* _INSTRUCTIONS TO FOLLOW_: Please quote the material below from the line containing "Click the Hand2Note logo in top header" through the line containing "The height and width of the screenshot is (511, 925).", both included, copying each line without any change.

>> BEGIN RECORDED INFORMATION

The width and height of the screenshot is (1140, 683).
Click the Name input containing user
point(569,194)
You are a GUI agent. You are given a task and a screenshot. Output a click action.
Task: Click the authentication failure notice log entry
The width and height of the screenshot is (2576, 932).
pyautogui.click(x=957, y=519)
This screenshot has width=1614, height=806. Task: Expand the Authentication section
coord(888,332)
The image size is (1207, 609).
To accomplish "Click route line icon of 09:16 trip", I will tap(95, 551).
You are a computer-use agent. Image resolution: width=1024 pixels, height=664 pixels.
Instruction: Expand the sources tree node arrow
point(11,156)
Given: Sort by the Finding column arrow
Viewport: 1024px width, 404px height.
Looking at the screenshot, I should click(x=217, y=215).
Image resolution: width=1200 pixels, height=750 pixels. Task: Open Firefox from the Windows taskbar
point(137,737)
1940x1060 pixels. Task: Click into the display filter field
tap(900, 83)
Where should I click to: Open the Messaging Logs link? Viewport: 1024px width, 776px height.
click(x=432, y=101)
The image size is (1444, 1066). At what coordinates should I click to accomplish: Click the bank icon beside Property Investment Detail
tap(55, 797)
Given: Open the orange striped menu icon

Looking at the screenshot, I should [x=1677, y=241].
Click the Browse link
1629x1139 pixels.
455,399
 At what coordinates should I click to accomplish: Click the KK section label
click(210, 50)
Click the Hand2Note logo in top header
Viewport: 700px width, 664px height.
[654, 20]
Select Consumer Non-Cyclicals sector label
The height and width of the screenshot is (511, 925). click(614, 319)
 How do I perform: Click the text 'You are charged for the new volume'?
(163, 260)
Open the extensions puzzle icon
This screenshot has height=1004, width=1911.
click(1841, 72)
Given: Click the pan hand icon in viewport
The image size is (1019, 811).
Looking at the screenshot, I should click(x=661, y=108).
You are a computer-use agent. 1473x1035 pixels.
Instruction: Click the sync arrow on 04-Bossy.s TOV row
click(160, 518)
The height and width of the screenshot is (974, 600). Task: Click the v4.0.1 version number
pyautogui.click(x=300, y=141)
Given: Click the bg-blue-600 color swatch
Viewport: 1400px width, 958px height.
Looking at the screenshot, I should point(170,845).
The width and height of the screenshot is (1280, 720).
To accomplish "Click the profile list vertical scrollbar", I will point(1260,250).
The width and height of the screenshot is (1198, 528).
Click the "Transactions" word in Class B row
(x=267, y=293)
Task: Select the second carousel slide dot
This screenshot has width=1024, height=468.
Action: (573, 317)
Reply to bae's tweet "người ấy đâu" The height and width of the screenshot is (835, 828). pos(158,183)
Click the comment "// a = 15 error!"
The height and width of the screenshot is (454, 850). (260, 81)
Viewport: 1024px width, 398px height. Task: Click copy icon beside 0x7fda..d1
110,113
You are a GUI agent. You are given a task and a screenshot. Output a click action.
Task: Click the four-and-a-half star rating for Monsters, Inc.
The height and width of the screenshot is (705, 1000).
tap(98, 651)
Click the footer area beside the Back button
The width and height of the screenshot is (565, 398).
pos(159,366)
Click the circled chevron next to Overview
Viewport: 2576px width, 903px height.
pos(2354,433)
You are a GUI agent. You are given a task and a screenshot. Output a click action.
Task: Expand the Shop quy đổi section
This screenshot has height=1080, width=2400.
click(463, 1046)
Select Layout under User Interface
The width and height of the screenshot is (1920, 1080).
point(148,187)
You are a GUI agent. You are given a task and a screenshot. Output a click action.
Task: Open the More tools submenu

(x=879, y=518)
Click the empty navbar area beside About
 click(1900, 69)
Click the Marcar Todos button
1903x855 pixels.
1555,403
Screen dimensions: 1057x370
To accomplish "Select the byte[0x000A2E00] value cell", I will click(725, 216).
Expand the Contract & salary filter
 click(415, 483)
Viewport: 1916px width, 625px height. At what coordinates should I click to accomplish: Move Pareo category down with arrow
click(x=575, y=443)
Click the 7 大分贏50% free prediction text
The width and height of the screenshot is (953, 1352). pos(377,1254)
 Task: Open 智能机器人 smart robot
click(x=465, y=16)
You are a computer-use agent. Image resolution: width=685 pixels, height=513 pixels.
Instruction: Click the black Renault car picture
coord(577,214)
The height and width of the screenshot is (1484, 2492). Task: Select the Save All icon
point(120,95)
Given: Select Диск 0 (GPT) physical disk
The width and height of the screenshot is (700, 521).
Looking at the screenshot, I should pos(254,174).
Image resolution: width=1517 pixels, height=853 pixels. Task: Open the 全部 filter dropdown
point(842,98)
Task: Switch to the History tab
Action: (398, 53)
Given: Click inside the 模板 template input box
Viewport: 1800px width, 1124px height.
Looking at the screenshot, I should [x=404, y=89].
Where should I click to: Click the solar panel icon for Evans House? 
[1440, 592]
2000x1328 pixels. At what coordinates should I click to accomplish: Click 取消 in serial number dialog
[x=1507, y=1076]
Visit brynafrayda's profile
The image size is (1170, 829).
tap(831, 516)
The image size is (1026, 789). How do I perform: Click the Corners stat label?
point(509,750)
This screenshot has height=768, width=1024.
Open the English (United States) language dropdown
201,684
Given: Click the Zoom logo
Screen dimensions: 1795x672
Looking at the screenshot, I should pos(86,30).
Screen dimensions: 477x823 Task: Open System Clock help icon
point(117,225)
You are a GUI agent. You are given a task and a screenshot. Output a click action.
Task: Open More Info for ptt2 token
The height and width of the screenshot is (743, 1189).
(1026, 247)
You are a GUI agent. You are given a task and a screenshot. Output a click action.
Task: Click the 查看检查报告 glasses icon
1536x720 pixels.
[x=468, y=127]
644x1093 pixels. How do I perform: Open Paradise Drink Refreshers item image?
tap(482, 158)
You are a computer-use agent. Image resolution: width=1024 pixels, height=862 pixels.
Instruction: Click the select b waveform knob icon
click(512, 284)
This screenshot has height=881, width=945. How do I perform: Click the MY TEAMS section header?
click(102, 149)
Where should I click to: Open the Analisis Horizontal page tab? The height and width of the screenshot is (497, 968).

>> END RECORDED INFORMATION

* _TASK RESULT_:
Click the Hand2Note logo in top header
Viewport: 700px width, 664px height.
[654, 20]
Select Consumer Non-Cyclicals sector label
The height and width of the screenshot is (511, 925). click(614, 319)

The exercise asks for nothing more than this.